For Immediate Release Contact: Trey Pollard, (202) 495-3058
October 23, 2012
Sierra Club Launches “Big Polluters, Bad Politics” Interactive Advertising Campaign
New Website Will Give Americans A Chance to Push Back on the Influence of Fossil Fuel Industry Money
(Washington, DC) - Today, The Sierra Club launched “Big Polluters, Bad Politics,” an interactive online platform that gives Americans the chance to fight back against the corrosive influence of the dirty energy industry this election cycle. The website allows voters to easily create their own humorous political ads and share them with their friends and social networks, giving them a voice despite the deluge of ads paid for by Big Oil and Big Coal companies.

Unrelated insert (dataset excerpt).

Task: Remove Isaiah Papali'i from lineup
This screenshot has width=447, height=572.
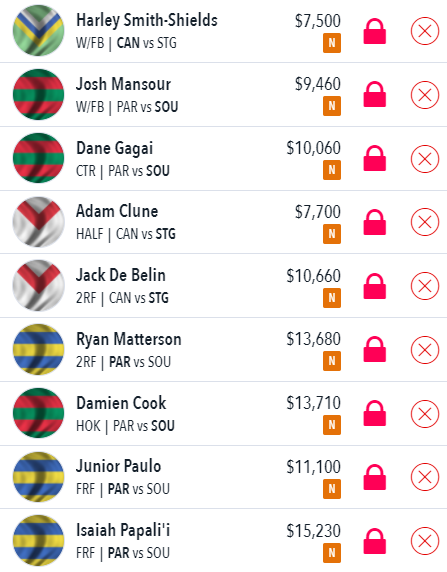Action: (x=425, y=541)
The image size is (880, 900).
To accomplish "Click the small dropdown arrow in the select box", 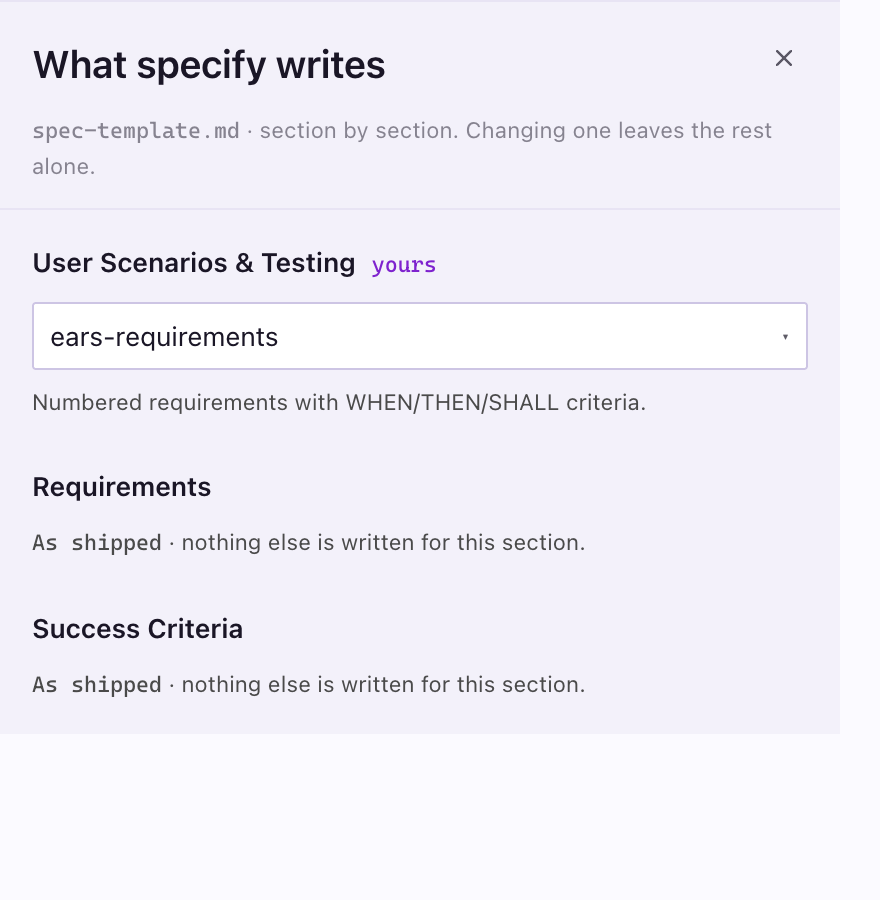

“By spending hundreds of millions of dollars, big oil, gas, and coal companies are trying to drown out the voices of millions of Americans who support clean energy innovation,” said Cathy Duvall, Sierra Club Director of Public Advocacy and Partnerships. “This project will give Americans a chance to cut through the polluted airwaves and push back against big polluters and their dirty politics.”
According to a mid-September analysis by the New York Times, the fossil fuel industry has already spent more then $150 million this election cycle on television ads smearing clean energy, pushing dirty energy, and attacking President Obama. Meanwhile, oil billionaires David and Charles Koch have announced plans to spend upwards of $400 million to defeat the President. Republican presidential candidate Mitt Romney has even gone as far as to name oil executive Harold Hamm and coal lobbyist Jim Talent as two of his top energy advisers.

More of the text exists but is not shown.